### WORK INSTRUCTIONS
Pull out each line of the records below that contains the word "checkbox", treating uppercase and lowercase as different.

### DATA PROVIDED

◇ ◇ ◇

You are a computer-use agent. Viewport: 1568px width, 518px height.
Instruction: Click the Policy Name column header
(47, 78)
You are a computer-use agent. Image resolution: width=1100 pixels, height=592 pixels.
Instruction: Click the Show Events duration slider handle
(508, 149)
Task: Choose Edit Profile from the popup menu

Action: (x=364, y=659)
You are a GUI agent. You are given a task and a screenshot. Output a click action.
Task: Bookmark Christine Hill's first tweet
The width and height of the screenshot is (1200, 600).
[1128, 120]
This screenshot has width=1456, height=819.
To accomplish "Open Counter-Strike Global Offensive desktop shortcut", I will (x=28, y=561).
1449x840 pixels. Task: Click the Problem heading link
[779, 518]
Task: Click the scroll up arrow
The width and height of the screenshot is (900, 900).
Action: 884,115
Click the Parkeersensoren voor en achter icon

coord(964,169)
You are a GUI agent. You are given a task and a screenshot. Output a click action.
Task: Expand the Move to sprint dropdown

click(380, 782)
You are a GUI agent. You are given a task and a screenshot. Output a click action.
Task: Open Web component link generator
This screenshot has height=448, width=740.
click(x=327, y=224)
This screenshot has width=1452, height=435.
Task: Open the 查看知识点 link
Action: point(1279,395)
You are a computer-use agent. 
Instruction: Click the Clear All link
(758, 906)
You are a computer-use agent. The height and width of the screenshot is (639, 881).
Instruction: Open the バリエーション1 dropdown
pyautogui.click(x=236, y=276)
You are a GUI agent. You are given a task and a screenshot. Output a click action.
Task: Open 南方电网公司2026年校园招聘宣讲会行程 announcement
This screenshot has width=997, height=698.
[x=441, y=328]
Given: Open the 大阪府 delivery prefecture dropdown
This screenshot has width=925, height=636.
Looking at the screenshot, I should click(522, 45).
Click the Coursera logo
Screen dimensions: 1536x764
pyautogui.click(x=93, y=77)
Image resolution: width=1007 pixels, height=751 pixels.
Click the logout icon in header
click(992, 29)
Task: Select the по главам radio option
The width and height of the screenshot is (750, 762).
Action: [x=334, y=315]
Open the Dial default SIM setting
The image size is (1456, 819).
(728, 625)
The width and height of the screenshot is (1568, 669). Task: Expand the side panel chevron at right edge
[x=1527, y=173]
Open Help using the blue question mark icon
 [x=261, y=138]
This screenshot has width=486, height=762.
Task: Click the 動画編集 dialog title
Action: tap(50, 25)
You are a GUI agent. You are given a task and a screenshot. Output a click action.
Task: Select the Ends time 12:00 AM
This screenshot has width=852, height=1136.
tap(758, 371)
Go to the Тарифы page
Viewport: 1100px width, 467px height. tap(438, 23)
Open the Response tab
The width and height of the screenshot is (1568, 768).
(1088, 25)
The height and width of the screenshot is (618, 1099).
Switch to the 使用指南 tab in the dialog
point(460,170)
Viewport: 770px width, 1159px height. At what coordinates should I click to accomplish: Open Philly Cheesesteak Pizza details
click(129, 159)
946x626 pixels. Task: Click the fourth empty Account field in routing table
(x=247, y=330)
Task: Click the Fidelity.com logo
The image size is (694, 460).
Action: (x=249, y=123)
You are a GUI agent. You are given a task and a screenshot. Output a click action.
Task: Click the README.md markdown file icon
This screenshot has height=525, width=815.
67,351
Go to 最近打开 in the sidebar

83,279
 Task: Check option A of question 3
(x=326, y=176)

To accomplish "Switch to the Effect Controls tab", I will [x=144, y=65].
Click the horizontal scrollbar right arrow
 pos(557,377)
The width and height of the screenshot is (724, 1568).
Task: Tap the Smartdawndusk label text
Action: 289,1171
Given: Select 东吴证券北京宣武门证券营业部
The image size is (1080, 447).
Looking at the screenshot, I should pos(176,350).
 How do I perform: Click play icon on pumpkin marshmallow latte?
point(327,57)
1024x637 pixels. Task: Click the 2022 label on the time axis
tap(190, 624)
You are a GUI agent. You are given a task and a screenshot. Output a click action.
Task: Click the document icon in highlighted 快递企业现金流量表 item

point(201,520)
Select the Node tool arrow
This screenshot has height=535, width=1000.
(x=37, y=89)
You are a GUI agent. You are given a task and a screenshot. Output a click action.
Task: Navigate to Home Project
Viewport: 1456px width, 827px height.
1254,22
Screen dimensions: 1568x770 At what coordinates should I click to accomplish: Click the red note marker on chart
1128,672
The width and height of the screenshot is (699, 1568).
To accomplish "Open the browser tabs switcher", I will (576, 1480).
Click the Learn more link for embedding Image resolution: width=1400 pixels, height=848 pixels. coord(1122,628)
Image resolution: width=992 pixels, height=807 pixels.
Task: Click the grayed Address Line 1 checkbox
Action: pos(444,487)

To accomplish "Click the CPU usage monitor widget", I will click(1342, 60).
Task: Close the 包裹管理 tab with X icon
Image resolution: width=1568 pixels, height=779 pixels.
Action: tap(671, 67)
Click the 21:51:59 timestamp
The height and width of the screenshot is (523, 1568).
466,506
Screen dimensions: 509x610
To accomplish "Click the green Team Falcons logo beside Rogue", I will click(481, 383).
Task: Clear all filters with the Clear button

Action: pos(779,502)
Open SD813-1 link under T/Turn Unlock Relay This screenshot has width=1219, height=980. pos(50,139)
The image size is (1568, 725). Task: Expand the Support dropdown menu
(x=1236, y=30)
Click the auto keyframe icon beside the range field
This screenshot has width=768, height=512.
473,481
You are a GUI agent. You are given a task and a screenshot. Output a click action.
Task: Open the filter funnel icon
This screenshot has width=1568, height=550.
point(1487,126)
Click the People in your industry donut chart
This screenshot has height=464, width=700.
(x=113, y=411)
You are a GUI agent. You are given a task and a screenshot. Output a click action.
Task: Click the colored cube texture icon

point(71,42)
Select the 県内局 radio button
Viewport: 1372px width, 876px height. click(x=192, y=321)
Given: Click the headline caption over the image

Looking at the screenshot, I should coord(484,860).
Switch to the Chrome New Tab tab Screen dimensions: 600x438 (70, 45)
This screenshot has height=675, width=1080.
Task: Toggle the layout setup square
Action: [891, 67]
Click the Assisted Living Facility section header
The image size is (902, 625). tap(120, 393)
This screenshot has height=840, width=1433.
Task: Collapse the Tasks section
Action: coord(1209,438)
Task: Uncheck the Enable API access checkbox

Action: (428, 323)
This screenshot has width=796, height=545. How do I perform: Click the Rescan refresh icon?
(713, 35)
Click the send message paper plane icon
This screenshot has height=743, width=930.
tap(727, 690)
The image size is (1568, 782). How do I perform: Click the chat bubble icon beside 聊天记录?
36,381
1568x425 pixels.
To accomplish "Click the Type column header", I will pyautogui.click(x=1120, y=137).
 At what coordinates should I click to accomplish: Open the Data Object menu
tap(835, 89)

◇ ◇ ◇

### TASK ANSWER
Task: Click the grayed Address Line 1 checkbox
Task: Uncheck the Enable API access checkbox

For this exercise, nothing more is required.